I have found some interesting formulas involving binomial coefficients with the help of Mathematica. But I have no idea how it did. Could anyone help me?

Here they are:

$$\sum_{k=0}^{m-1} 2^{-2k} \binom{2k}{k} = m 2^{1-2m} \binom{2m}{m}\tag{1}$$

$$\lim_{m \rightarrow \infty} \sqrt{m} 2^{1-2m} \binom{2m}{m} = \frac{2}{\sqrt{\pi}}\tag 2$$

Thank you.

Update:

Stirling's approximation shows $$\binom{2m}{m} \sim \frac{4^m}{\sqrt{\pi m}}$$ as $m \rightarrow \infty$. Substitution of it solves the problem 2.
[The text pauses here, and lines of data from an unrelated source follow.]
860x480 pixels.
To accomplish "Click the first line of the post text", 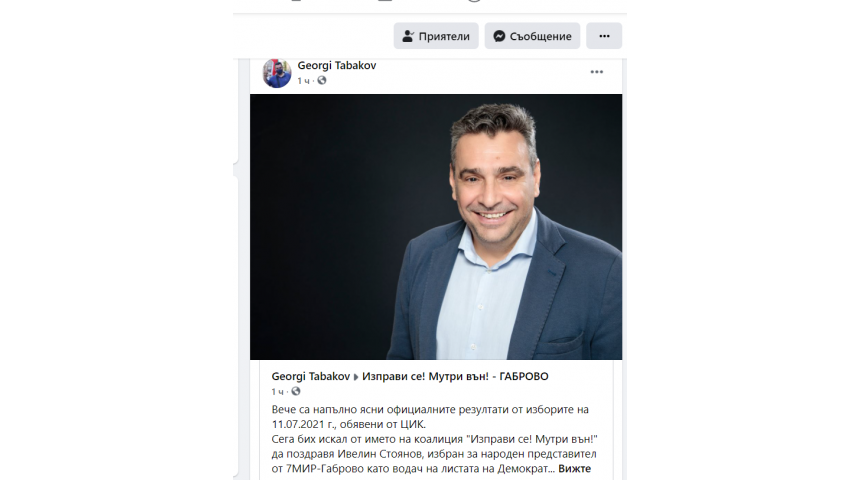I will 430,409.
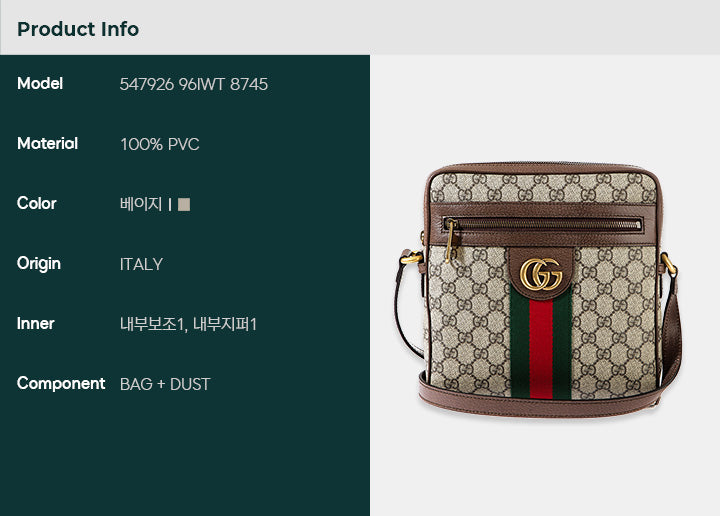Click the gold GG logo on bag

[x=540, y=274]
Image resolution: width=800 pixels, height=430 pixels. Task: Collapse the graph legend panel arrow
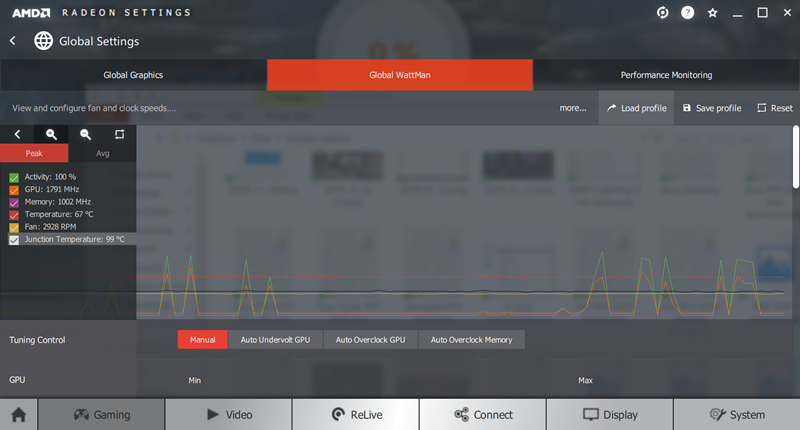[17, 134]
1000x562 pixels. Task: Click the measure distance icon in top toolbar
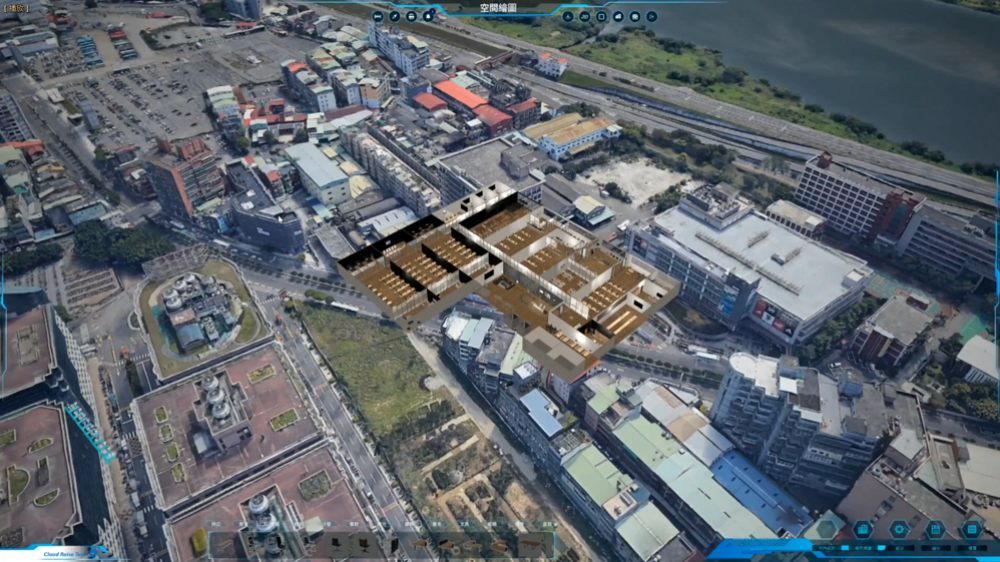pyautogui.click(x=377, y=16)
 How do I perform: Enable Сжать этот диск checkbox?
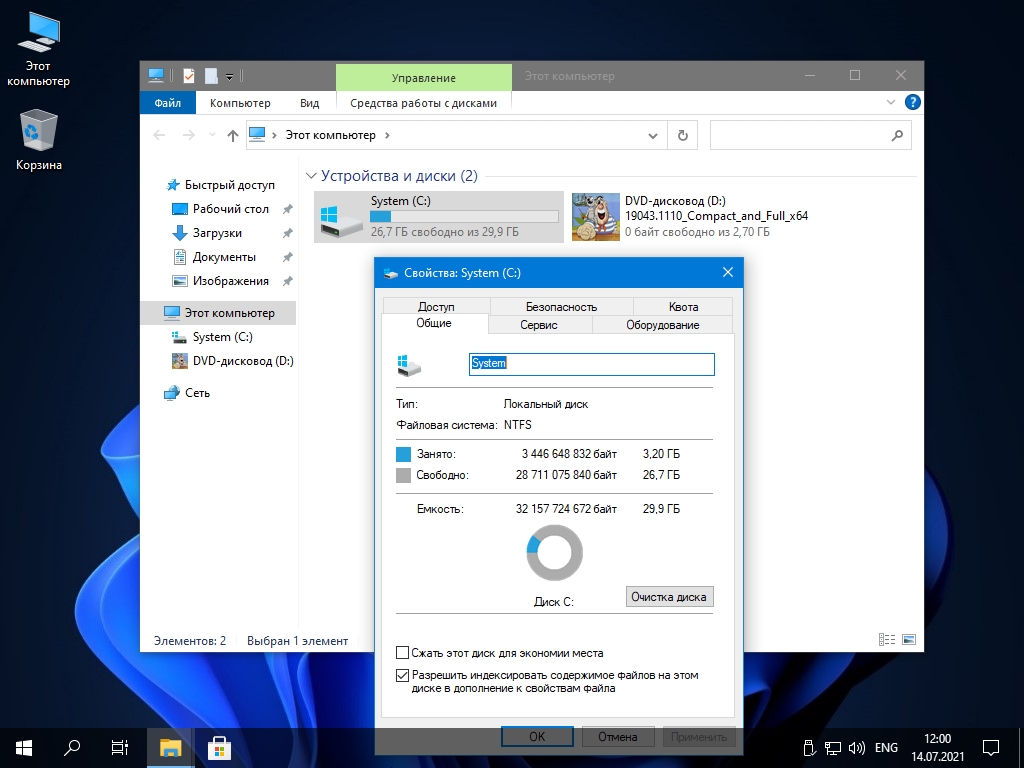404,653
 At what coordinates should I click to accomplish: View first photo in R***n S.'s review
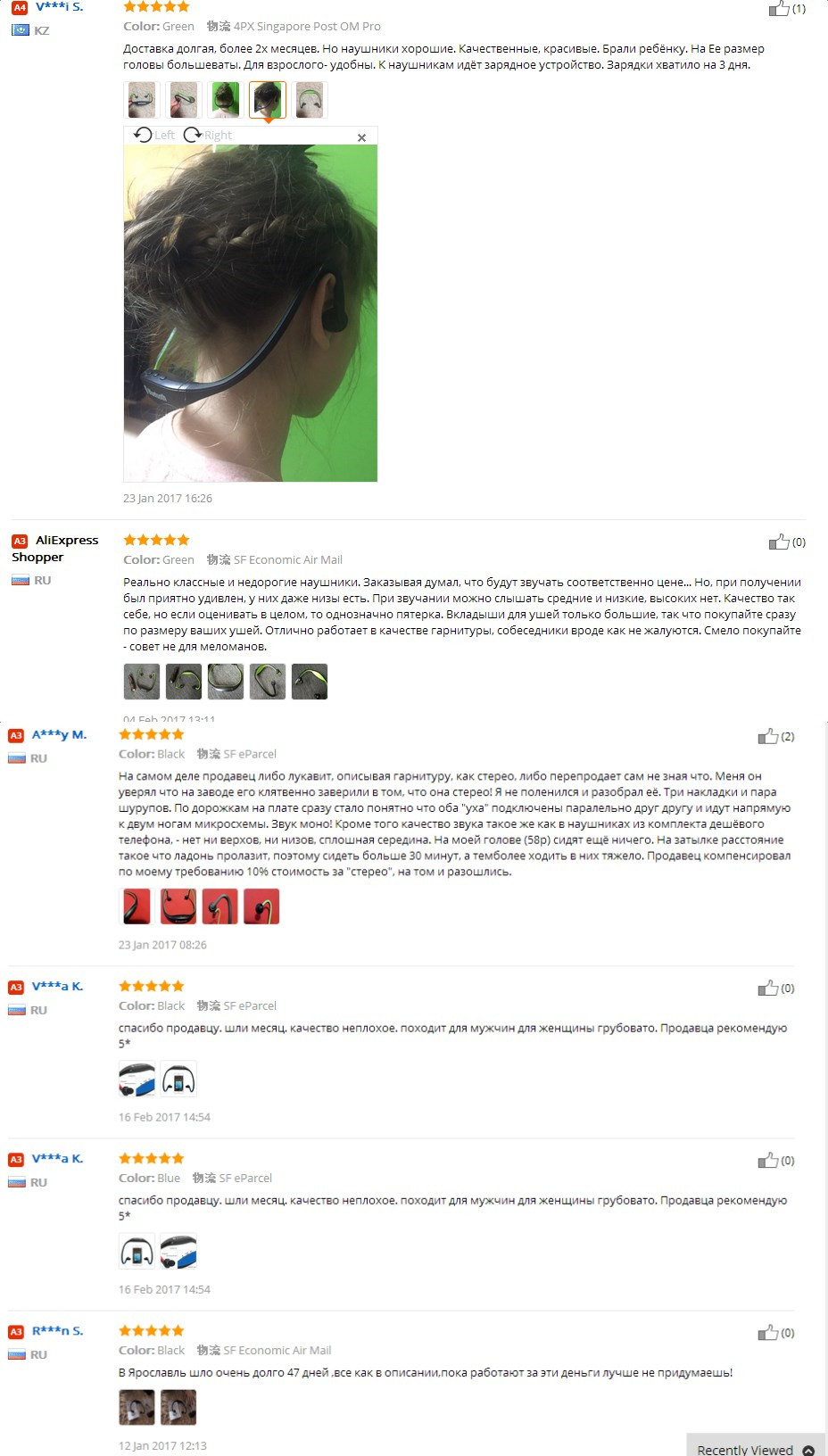[137, 1408]

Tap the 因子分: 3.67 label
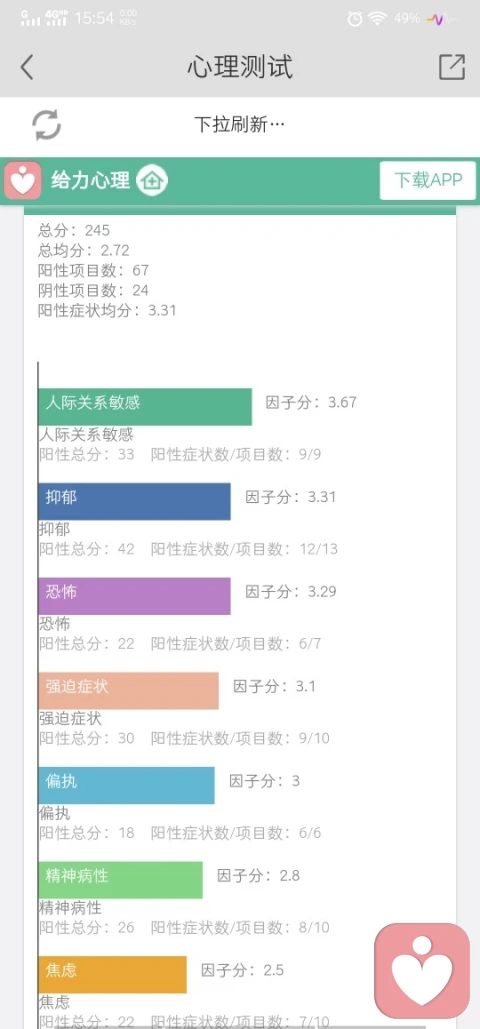(x=311, y=402)
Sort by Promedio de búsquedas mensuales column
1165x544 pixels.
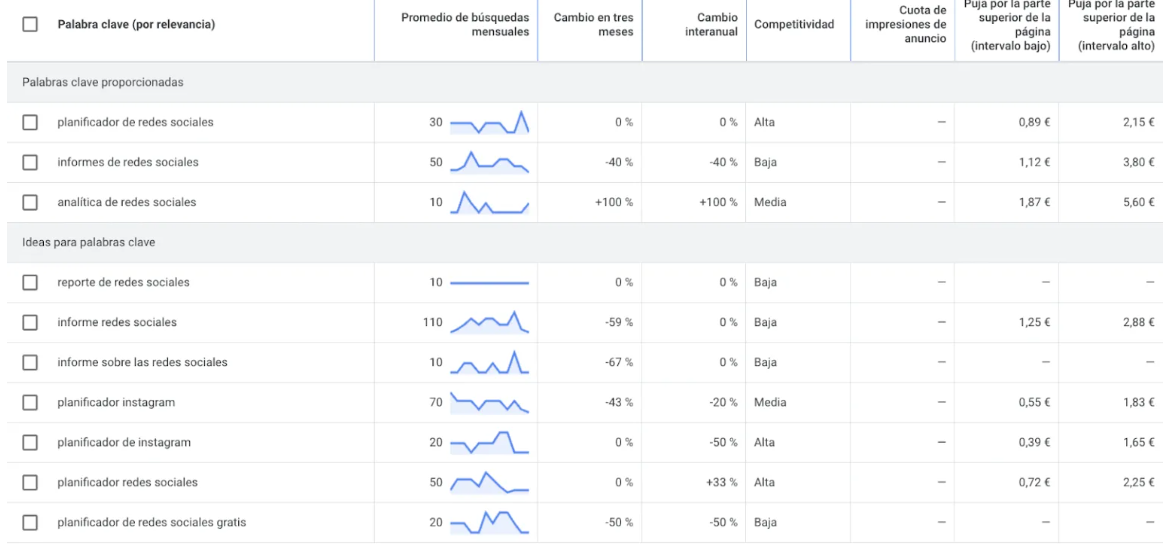click(465, 25)
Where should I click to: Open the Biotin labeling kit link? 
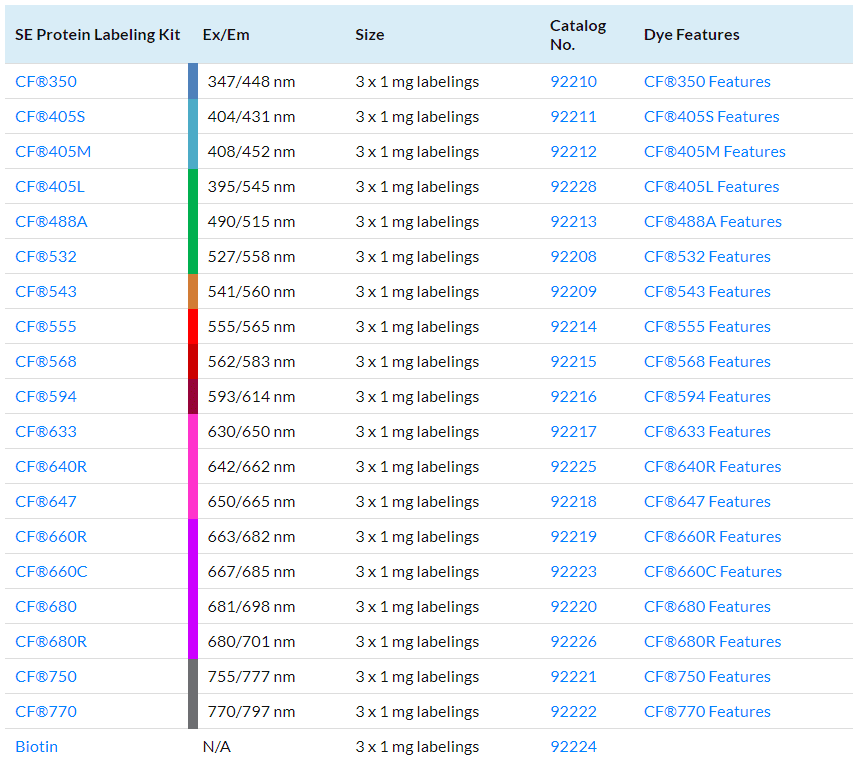pyautogui.click(x=37, y=747)
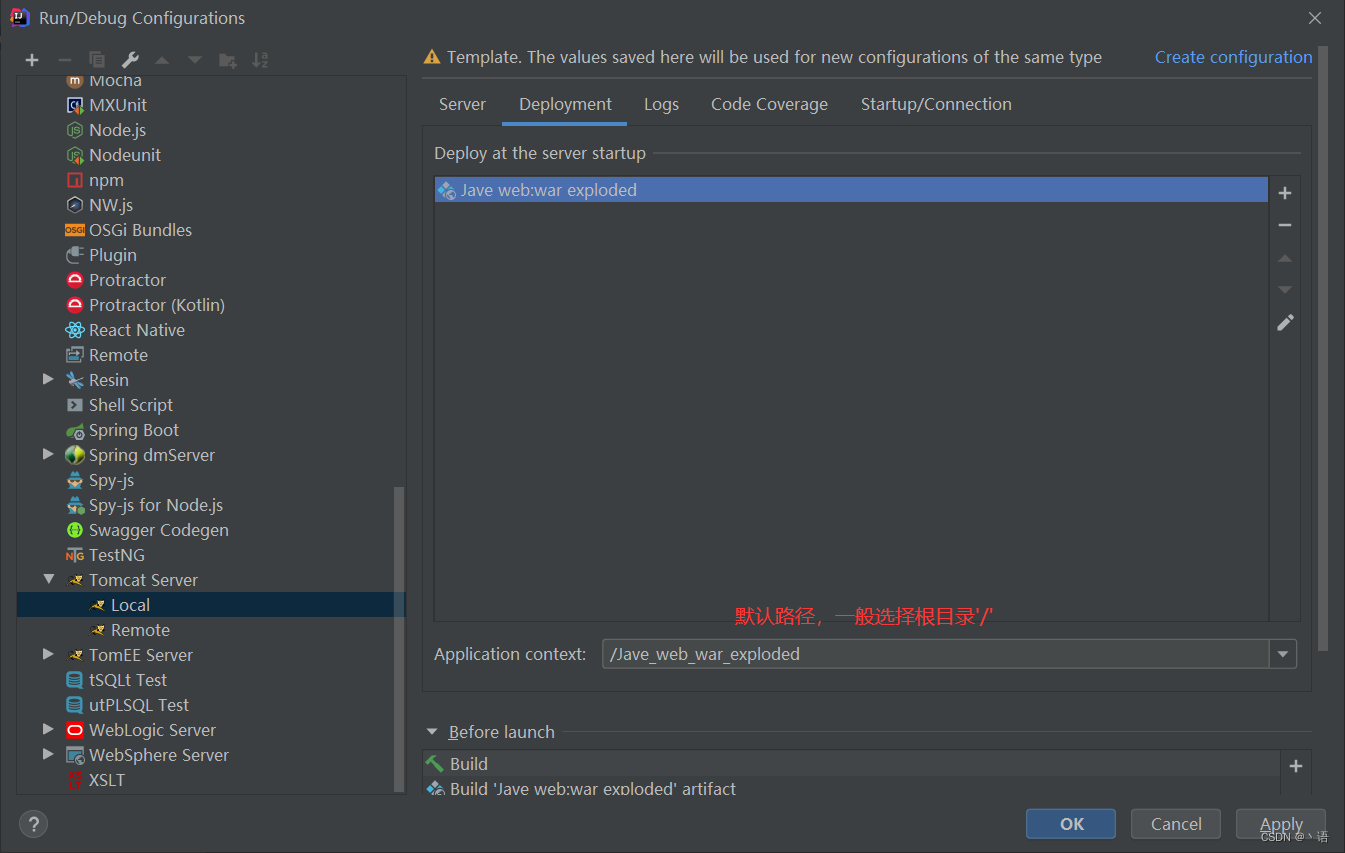
Task: Collapse the Tomcat Server tree node
Action: tap(48, 579)
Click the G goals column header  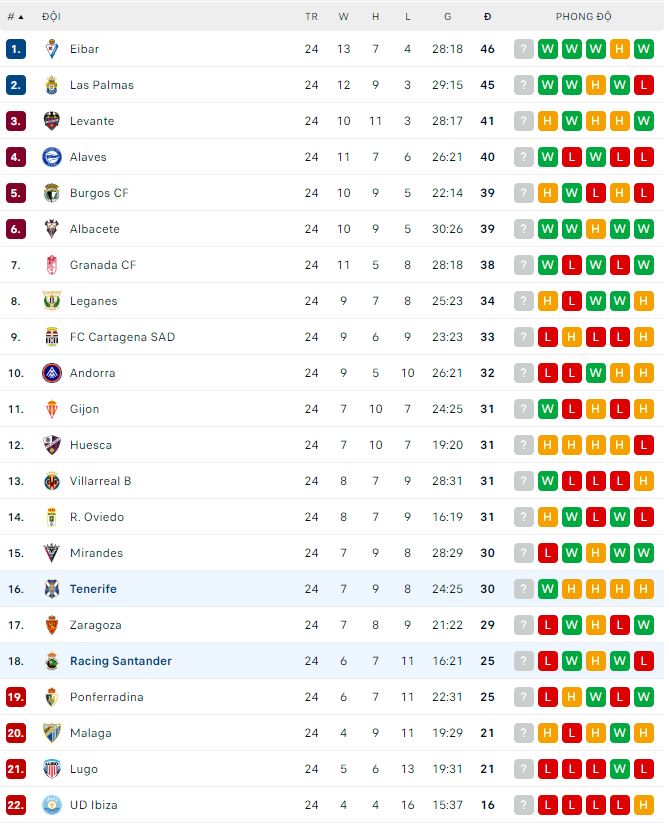coord(447,17)
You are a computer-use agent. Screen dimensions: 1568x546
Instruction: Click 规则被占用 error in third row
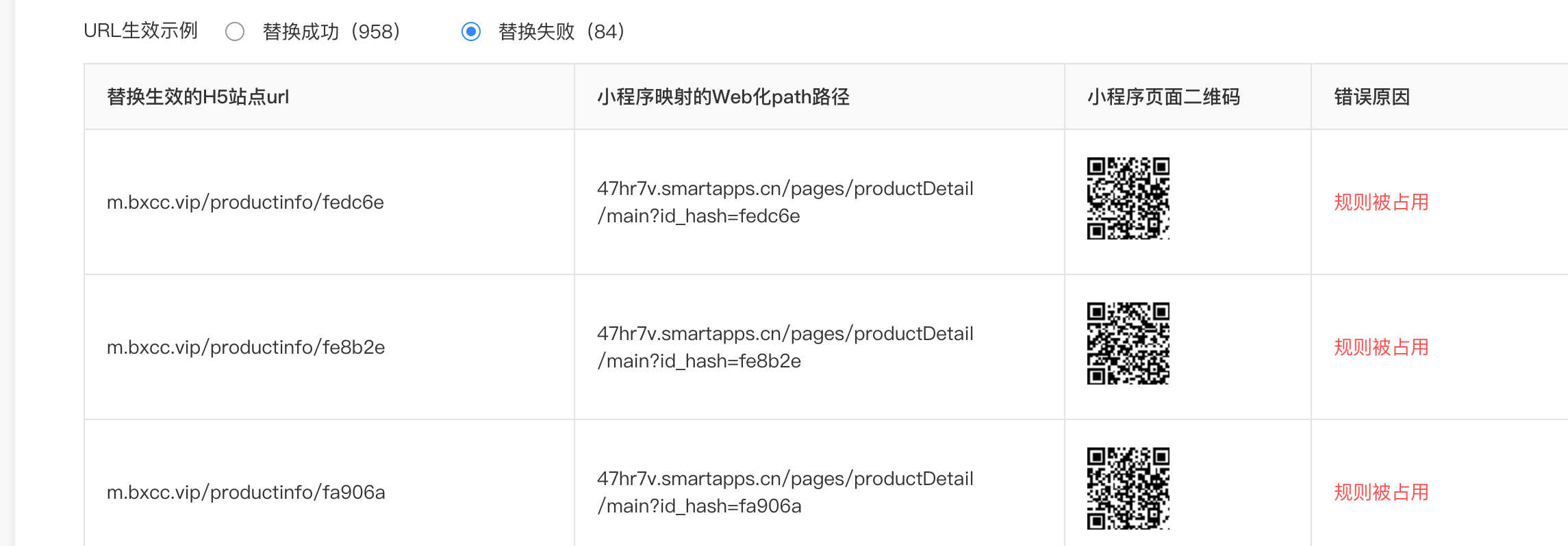[1382, 493]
• for the second one, try stirling's formula! – Ant Oct 7 '15 at 8:24
• Instead of updating your question, it is better to post a (partial) answer. There is absolutely no problem with answering your own question, and this also helps to reduce the number of unanswered questions. – zhoraster Oct 7 '15 at 8:57

## 1 Answer

(1) can be rewritten as $$\sum_{k=0}^{m-1} {2k \choose k}2^{2(m-k)} = 2m {2m \choose m}.$$ Thinking generatingfunctionally, the lhs is a coefficient of $x^m$ in the product of $$A(x) = \sum_{k=0}^\infty {2k \choose k} x^k = \frac{1}{\sqrt{1-4x}}$$ and $$B(x) = \sum_{k=1}^\infty 2^{2k} x^k = \frac{4x}{1-4x}.$$ The rhs is a coefficient of $x^m$ in $$\sum_{k=0}^\infty 2k{2k \choose k} x^k = \frac{4x}{(1-4x)^{3/2}}.$$

Hence the equality.

I was trying to come up with some combinatorial argument, but failed.